The department's documentation shows the department made consistent efforts at inquiring of available family members and others that had an interest in the child and followed up appropriately on the claims of Native American ancestry their inquiry uncovered. On the other hand, we recognize father's claim and the department's concession that it is not clear from the record whether the department inquired of every available family member and may have missed an opportunity to obtain the identity of the potential tribe through which S.J. may have had ancestry on his maternal side by failing to make inquiry with the maternal grandfather or other available maternal relatives.

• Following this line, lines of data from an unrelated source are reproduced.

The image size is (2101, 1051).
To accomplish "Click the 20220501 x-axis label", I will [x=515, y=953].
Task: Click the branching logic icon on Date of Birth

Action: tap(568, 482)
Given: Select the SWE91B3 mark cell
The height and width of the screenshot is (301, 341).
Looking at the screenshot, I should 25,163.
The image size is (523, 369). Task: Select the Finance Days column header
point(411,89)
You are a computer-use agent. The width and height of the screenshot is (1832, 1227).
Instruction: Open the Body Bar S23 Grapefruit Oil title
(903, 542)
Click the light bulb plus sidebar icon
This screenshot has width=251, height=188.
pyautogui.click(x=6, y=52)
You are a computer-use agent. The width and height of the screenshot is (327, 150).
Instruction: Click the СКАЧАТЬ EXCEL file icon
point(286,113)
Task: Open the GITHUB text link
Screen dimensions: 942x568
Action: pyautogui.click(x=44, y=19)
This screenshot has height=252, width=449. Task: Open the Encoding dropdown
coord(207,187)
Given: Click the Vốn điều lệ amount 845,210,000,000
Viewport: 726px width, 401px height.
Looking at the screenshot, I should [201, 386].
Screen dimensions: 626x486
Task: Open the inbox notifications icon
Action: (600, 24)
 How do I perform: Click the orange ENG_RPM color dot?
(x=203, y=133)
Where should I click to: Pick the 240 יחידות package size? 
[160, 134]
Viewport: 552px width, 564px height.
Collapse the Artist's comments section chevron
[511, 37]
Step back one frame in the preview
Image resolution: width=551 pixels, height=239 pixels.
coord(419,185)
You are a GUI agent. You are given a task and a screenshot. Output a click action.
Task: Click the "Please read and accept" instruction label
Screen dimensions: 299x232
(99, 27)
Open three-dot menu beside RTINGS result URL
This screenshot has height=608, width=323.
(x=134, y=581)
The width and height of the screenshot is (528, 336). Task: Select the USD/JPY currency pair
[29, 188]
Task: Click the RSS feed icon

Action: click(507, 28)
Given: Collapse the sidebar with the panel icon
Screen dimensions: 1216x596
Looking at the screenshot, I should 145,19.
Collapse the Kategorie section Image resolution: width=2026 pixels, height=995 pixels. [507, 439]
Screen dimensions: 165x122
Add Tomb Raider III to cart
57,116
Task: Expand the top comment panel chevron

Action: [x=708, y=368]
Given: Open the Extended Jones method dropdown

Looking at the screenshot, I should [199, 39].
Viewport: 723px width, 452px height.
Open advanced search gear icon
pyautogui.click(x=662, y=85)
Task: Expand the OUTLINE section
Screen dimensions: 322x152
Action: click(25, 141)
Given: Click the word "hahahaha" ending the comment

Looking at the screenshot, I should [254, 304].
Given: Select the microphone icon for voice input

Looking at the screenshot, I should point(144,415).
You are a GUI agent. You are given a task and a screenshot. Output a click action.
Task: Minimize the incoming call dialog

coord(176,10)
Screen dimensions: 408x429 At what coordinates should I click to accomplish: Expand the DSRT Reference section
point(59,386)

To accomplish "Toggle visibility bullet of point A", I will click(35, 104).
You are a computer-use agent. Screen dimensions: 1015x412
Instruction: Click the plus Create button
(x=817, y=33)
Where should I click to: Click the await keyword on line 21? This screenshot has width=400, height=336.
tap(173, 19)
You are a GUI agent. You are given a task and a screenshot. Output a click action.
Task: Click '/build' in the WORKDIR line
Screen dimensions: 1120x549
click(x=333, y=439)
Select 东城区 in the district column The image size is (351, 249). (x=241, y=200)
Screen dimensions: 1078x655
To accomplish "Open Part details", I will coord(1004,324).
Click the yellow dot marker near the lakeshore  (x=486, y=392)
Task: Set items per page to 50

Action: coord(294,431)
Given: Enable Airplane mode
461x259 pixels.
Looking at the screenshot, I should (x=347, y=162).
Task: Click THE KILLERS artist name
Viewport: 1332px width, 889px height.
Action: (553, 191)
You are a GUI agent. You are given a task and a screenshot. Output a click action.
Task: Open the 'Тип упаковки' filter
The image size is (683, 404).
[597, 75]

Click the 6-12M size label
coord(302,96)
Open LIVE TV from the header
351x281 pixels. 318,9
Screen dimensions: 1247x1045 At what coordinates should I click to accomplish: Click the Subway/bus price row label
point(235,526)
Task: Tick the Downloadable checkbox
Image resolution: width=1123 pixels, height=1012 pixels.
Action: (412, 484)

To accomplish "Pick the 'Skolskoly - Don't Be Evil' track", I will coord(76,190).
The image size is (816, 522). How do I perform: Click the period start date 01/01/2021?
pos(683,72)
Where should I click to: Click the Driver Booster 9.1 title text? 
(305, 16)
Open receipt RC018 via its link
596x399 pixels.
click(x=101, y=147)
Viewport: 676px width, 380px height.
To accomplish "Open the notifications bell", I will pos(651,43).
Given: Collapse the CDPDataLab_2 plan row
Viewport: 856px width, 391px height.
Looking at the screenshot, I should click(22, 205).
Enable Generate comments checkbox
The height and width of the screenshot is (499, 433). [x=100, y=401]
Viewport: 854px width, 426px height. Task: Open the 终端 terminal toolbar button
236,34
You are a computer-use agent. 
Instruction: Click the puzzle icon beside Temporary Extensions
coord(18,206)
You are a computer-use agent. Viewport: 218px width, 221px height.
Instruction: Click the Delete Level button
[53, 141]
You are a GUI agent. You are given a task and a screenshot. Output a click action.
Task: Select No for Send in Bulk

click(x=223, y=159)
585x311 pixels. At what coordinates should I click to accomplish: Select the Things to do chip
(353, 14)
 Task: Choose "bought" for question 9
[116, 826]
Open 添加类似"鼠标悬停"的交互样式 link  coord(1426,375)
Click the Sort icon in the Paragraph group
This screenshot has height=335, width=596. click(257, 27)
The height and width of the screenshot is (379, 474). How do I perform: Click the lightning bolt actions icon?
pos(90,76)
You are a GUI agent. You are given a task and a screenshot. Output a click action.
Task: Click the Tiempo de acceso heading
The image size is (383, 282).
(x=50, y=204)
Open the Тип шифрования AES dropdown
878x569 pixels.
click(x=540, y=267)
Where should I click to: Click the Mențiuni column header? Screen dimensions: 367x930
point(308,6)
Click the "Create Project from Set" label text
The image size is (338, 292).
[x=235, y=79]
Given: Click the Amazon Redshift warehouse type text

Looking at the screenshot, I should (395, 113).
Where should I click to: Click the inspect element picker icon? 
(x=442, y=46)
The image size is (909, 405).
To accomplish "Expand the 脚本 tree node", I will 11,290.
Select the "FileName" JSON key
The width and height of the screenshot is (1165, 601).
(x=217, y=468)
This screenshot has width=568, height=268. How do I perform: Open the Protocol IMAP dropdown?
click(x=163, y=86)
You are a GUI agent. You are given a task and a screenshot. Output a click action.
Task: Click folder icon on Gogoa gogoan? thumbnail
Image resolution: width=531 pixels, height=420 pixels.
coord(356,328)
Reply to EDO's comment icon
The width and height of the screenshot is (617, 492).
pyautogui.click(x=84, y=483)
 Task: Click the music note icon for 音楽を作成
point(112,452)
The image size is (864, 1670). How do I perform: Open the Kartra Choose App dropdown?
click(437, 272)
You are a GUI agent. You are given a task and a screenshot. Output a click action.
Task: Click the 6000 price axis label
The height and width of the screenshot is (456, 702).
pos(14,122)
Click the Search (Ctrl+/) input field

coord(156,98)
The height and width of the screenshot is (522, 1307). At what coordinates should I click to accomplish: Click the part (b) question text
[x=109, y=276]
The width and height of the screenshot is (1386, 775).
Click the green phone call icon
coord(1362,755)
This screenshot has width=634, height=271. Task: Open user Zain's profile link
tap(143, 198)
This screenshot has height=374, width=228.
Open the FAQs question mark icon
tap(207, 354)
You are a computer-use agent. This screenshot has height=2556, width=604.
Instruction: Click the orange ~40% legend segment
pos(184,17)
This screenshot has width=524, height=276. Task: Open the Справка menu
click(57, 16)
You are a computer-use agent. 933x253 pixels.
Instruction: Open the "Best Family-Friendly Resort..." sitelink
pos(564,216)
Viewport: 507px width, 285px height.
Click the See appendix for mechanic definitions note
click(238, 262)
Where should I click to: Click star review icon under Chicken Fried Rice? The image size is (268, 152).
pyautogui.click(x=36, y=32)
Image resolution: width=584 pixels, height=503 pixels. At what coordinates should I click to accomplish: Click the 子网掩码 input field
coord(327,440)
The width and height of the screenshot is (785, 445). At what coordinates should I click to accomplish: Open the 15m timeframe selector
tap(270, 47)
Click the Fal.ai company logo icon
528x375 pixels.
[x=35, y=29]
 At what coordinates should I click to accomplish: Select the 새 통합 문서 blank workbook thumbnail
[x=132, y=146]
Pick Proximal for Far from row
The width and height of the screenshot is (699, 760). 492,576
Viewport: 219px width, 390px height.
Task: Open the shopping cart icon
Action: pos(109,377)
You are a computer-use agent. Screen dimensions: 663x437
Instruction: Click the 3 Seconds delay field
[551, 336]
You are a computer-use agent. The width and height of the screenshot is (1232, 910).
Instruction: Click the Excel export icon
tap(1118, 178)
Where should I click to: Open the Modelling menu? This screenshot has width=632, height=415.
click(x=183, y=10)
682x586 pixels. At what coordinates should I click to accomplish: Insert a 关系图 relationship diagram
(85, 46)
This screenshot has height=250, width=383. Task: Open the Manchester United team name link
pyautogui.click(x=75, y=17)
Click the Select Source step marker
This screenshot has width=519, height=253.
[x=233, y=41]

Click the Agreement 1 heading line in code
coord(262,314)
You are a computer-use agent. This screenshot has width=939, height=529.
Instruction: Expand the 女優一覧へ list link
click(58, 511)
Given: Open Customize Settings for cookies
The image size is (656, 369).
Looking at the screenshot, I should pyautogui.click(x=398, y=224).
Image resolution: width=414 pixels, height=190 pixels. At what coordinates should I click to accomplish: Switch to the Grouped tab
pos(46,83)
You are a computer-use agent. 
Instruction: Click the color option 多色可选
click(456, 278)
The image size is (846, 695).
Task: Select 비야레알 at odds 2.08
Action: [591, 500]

Assuming for the purpose of this discussion the juvenile court abused its discretion, and turning to whether the error is harmless, we also find it is a close call whether inquiry of additional maternal and paternal relatives would "uncover relevant information" given the record. (K.H., supra, 84 Cal.App.5th at p. 609.) We recognize the possibility that other paternal relatives could have theoretically uncovered more information bearing on S.J.'s status as an Indian child, but given that his closest lineal relatives were inquired of, and three of the four paternal great-grandparents were deceased and one was unknown, it appears unlikely. As for the maternal side, however, we do recognize that inquiry of the maternal grandparents, if available, may have given the department more information to help them determine the identity of a potential tribe in which S.J. and his mother may have been eligible for membership. In any event, we infer from the department's concession of error that they may have additional initial or further inquiry they feel would be prudent to conduct, or at least document for the record, which we weigh in favor of finding reversible error in the present case.
Thus, in light of the department's concession, in the abundance of caution, and because this appeal is from the dispositional orders, and remand therefore should not delay permanence for S.J., we accept the department's concession and remand for compliance with ICWA.
DISPOSITION
The juvenile court's finding that ICWA does not apply is conditionally reversed, and the matter is remanded with directions to order the department to comply with the inquiry and documentation provisions set forth in section 224.2, subdivision (b) and California Rules of Court, rule 5.481(a)(5). If, after determining that an adequate inquiry was made consistent with the reasoning in this opinion, the court finds that ICWA applies, the court shall vacate its existing order and proceed in compliance with ICWA and related California law. If the court instead finds that ICWA does not apply, its ICWA finding shall be reinstated. In all other respects, the court's order terminating parental rights is affirmed.
[*] Before Smith, Acting P. J., Snauffer, J. and DeSantos, J.